The Lady is a big-screen biography of Nobel Peace Prize winner Aung San Suu Kyi, the Burmese leader who spent 15 years under house arrest for opposing her country's brutal military regime.

The movie also serves as a showcase for actress Michelle Yeoh , who gained international prominence when she appeared in Crouching Tiger, Hidden Dragon and who gives a carefully calibrated performance as a woman who sacrificed much to fight for Burma, now known as Mayanmar.

Aung San Suu Kyi's fate as a leader and icon may have been sealed in 1947 when her liberal-leaning father was assassinated on the eve of assuming the country's presidency. In the 1960s, Aung San Suu Kyi traveled to Britain, married an Oxford professor (David Thewlis) and had two sons.

Aung San Suu Kyi returned to Myanmar in 1988 to be with her dying mother, and stayed to fight for democracy. For most of her long confinement, Aung San Suu Kyi's husband and sons remained in England.

Director Luc Besson, who usually makes or produces stylish, propulsive action pictures (The Fifth Element) isn't exactly operating from a position of strength when it comes to a bio-pic with a heavy political overlay.

Besson and screenwriter Rebecca Frayn clearly admire Aung San Suu Kyi, as well they should. Absent from their picture, though, is a sense of incendiary passion about the subject, other than what was required to have chosen it in the first place.

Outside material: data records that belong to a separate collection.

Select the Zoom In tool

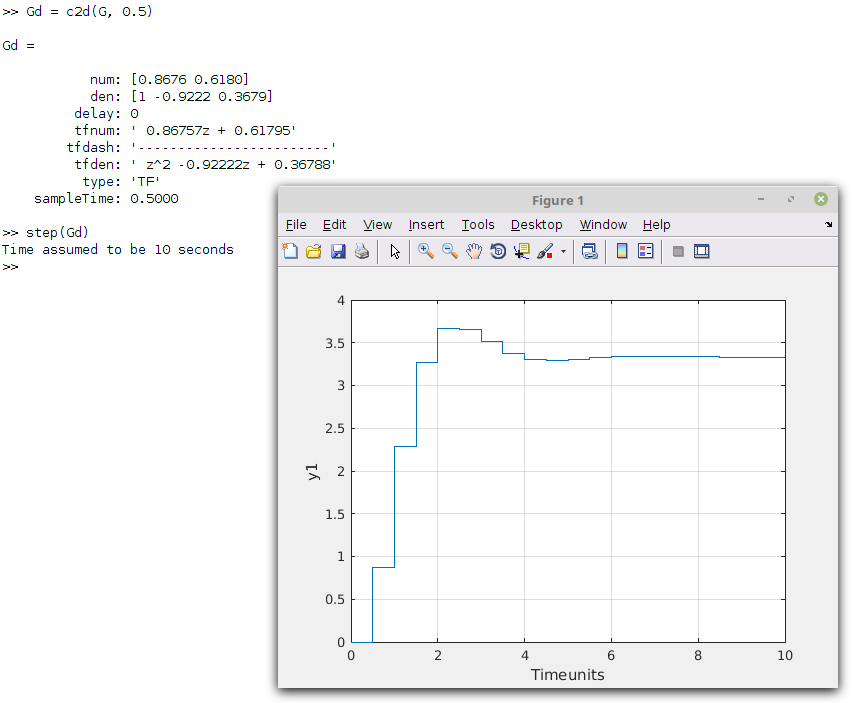[x=426, y=251]
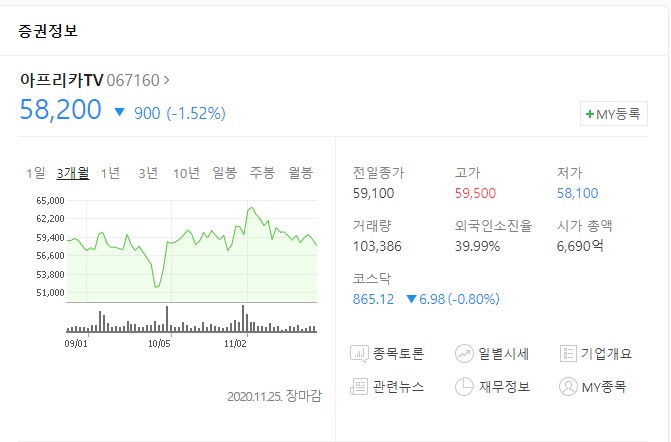Open the 아프리카TV stock name link

(x=61, y=79)
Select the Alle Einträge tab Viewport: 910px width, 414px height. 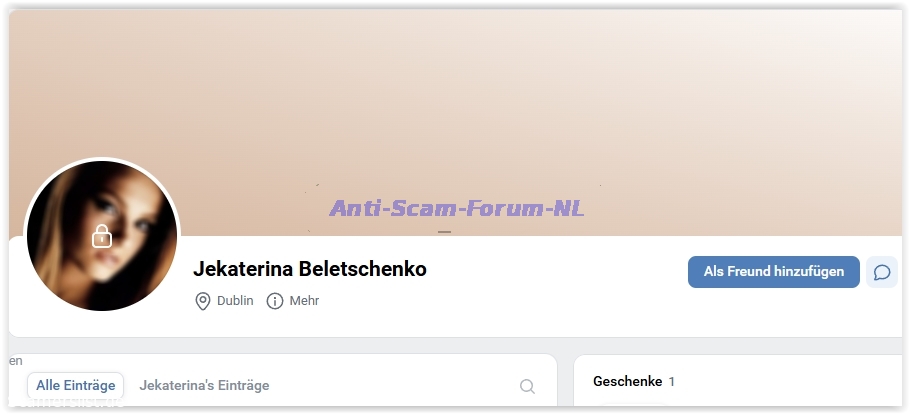[x=75, y=386]
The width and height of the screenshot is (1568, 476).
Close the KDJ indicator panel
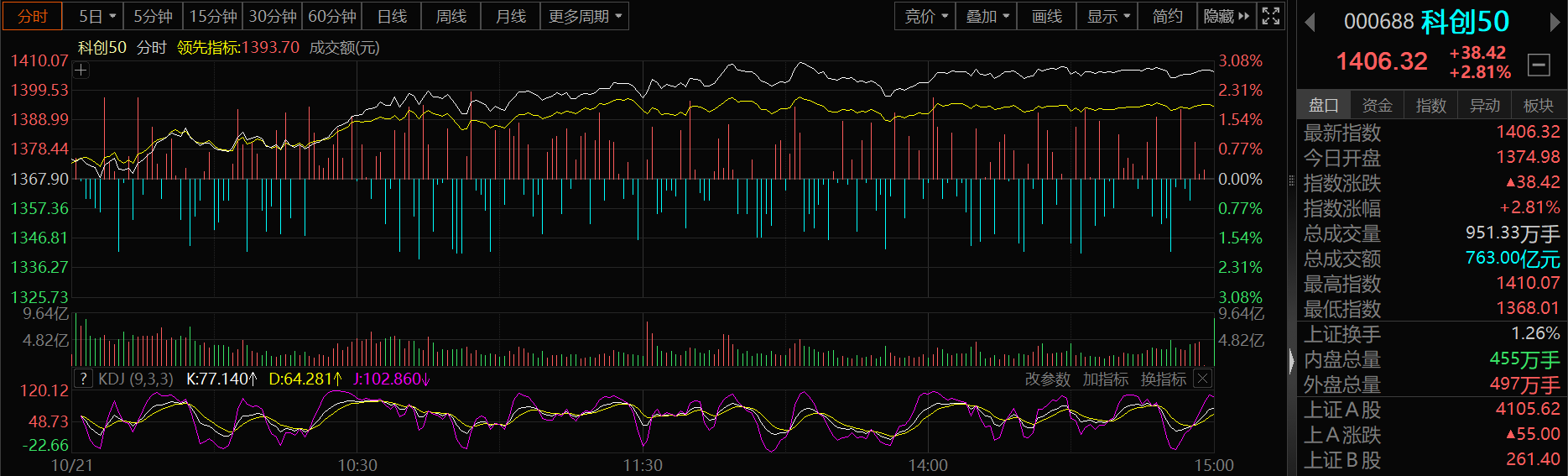[1202, 379]

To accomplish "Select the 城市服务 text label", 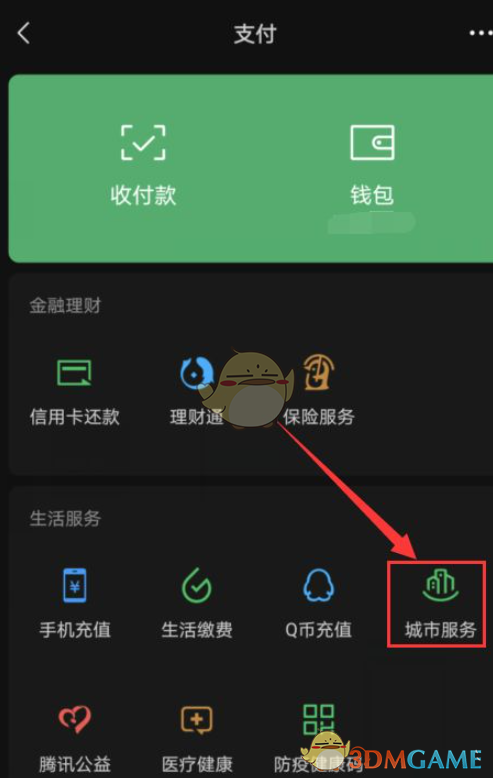I will pos(440,630).
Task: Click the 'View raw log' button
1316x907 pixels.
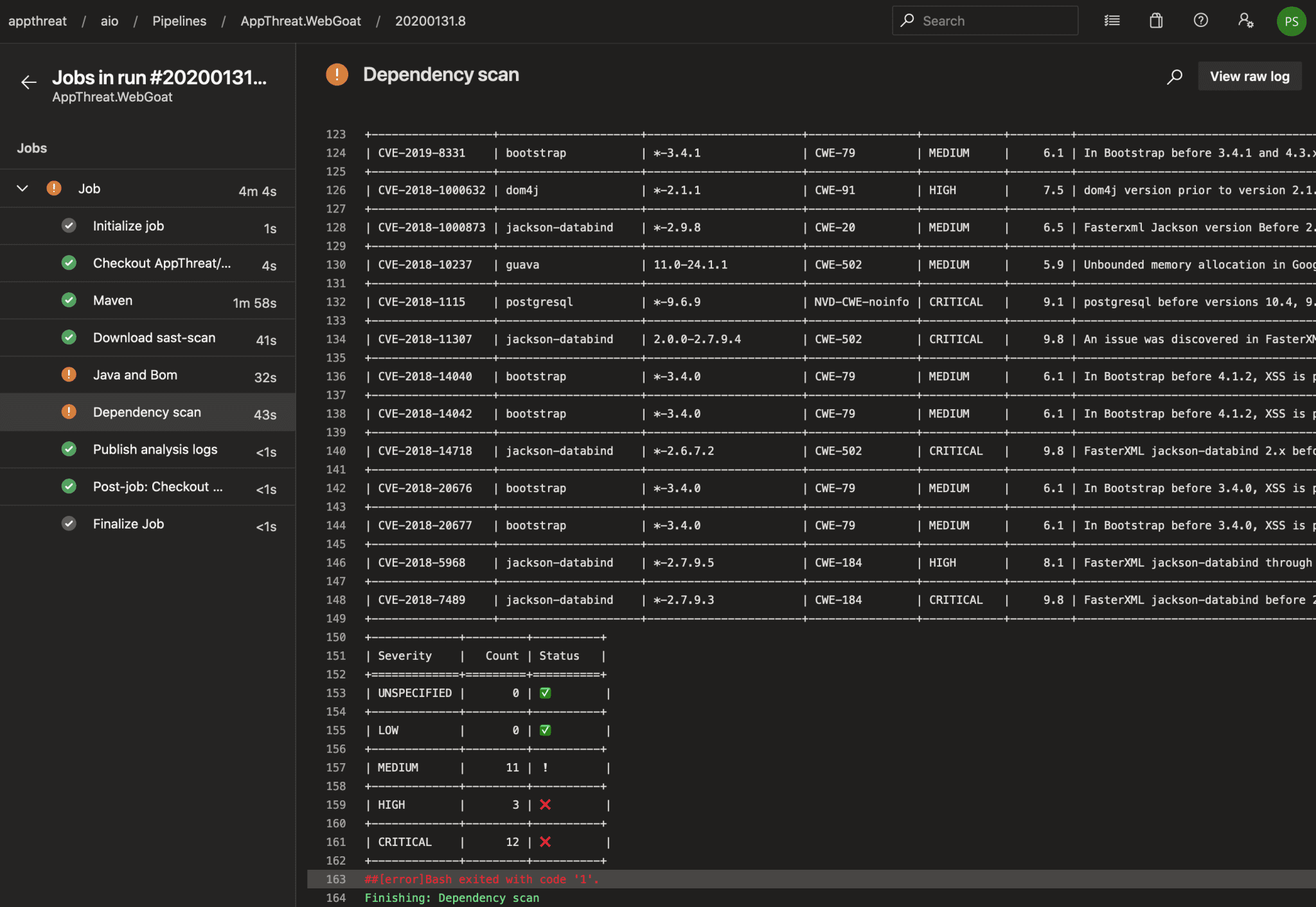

Though consistently well-crafted, The Lady misses the greatness that Aung San Suu Kyi's story deserved. Focusing so much attention on the much-tested but enduring marriage between Aung San Suu Kyi and her professorial husband, Michael Aris, may have seemed a way to personalize a political story, but it also helped derail the movie's pursuit of larger and perhaps more significant purposes.

Aung San Suu Kyi, whose house arrest ended in 2010, recently took a seat in the Burmese Parliament, despite her severe (and totally justifiable) reservations about the country's new constitution, a document that dictates that a quarter of the parliament must come from the military. With or without a movie about her, Aung San Suu Kyi's fight continues.